Selected extract =

Journal of Neurology, Neurosurgery, & Psychiatry (JNNP Online)
11/25/2002
By Harvey McConnell
Women whose first migraines are accompanied with aura have a significantly increased risk of ischaemic stroke, and this is even higher if the initial migraine with aura occurs more than 12 times a year.
This finding is based on further analysis of a study by Dr Michael Donaghy, Department of Clinical Neurology, Radcliffe Infirmary, Oxford, England, and fellow members of the World Health Organization Collaborative Study of Cardiovascular Disease and Steroid Hormone Contraception.
The initial WHO investigation focused on steroid hormone contraceptive use and cardiovascular disease. Researchers have further analyzed data on a subsumable of women from five European countries collaborating in the multi centre, case-control study, and which indicated a relation between migraine and stroke.
Researchers point out that women of childbearing age with migraine appear to be at higher risk of ischaemic stroke than non-migraineurs. This risk appears even higher than that from other factors, including hypertension, smoking, and oral contraception.
Data in the present analysis included the nature and frequency of past and current headaches, including any accompanying aura, family history of migraine, changes in the frequency and characteristics of headache associated with use of oral contraceptives, and whether headache with migrainous features had occurred within three days prior to stroke. The International Headache Society's criteria was used to define migraine.
They evaluated 86 women admitted to hospital with a first time ischaemic stroke with 214 women admitted to hospital for other illness. The women were between 20 and 44 years old.

Extracted information =

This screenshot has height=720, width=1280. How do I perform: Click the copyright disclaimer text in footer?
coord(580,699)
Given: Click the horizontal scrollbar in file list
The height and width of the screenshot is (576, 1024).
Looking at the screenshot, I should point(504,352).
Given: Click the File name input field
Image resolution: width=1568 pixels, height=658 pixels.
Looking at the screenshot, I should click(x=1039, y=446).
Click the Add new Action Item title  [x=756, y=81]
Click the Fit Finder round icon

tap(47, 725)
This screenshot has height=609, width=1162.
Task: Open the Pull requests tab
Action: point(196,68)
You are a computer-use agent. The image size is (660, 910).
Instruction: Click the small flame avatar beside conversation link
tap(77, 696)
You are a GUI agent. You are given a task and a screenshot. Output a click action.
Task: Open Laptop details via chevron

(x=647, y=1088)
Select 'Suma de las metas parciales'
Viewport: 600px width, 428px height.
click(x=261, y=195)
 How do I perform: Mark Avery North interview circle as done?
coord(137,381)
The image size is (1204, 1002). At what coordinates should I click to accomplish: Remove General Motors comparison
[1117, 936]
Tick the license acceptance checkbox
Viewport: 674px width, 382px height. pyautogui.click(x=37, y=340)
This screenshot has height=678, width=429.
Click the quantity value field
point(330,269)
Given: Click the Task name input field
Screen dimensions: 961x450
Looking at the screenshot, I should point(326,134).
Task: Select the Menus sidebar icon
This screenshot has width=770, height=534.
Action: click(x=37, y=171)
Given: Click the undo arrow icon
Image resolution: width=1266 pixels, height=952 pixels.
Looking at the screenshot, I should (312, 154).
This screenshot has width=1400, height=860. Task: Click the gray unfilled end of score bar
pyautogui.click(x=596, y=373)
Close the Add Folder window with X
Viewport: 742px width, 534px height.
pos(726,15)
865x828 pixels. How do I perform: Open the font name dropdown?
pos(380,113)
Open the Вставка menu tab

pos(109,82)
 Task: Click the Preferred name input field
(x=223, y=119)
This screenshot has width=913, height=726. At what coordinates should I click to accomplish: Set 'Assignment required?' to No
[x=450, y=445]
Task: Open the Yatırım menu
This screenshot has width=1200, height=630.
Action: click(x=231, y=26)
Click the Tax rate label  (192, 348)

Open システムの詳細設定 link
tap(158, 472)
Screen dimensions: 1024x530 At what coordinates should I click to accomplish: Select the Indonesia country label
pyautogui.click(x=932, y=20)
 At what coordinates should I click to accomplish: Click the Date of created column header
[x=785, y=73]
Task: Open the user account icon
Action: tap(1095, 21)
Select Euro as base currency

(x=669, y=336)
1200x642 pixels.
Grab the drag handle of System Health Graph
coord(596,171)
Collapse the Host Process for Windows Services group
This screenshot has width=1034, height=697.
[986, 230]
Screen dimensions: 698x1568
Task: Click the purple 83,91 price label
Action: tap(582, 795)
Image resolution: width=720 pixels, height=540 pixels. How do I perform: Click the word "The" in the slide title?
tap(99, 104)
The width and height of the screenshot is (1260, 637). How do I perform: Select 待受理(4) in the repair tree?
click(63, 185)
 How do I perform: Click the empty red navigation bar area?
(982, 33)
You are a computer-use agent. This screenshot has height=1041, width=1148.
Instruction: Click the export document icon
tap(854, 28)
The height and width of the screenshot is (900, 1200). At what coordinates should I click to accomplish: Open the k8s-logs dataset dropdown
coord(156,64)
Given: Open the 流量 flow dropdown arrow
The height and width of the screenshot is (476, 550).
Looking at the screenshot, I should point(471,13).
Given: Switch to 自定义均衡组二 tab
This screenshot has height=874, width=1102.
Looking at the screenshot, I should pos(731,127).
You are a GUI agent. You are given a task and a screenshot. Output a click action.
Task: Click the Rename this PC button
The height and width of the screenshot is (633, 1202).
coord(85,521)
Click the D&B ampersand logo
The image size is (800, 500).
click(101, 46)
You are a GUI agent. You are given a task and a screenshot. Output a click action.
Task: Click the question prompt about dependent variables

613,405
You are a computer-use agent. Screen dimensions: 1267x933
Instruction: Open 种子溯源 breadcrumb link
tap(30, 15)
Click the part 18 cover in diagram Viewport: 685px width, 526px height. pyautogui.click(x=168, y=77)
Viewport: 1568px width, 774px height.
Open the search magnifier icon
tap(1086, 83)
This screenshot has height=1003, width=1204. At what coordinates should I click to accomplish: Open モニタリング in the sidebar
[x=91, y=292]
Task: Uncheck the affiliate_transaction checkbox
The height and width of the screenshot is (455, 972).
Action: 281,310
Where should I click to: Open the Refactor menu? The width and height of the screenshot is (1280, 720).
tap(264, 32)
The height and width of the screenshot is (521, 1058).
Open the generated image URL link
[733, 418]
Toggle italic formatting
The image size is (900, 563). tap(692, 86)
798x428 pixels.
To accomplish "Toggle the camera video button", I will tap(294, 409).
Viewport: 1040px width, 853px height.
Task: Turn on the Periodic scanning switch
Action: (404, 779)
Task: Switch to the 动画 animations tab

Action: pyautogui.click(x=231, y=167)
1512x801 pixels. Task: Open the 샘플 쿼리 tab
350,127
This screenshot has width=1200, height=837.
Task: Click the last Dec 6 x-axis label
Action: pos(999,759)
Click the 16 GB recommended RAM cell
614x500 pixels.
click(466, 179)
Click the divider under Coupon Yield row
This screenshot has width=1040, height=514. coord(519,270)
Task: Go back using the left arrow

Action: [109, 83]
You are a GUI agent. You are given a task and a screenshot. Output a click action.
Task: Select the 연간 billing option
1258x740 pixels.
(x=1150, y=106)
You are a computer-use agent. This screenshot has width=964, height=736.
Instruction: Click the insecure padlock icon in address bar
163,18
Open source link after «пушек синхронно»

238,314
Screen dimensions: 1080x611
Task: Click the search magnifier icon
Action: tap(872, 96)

Exercise tasks =
**a.** Using the migraine and stroke article, list each kind of data that the present analysis included.
**b.** Pick up the migraine and stroke article after its last sentence and write what comes next.

Answers to the problems =
**a.**
- The nature and frequency of past and current headaches, including any accompanying aura
- Family history of migraine
- Changes in the frequency and characteristics of headache associated with use of oral contraceptives
- Whether headache with migrainous features had occurred within three days prior to stroke

**b.**
Compared with the other women, the risk of ischaemic stroke increased by a factor of 8 among those whose first ever migraines were accompanied by aura, and by a factor of 10 among those whose first migraines with aura occurred more than once a month. Stroke risk was four times higher in those whose migraine attacks had gone on for more than 12 years.
There was no evidence that oral contraceptives specifically influenced the particular risks associated with the initial type and frequency of migraine. "It remains unknown whether, despite conventional medical opinion, migraine with aura has a different biological basis to migraine without aura," the researchers declared. "Furthermore, it is not established whether factors which might convert an individual's migraine type from without aura to with aura produce an increased risk of stroke."
The researchers conclude that "considered overall, these data suggest that the biological determinants of initial migraine type may be as important in determining risk of an ischaemic stroke as any change in migraine type induced by oral contraception."
Journal of Neurology, Neurosurgery & Psychiatry 2002;73:747-50.
"Duration, frequency, recency, and type of migraine and the risk of ischaemic stroke in women of childbearing age."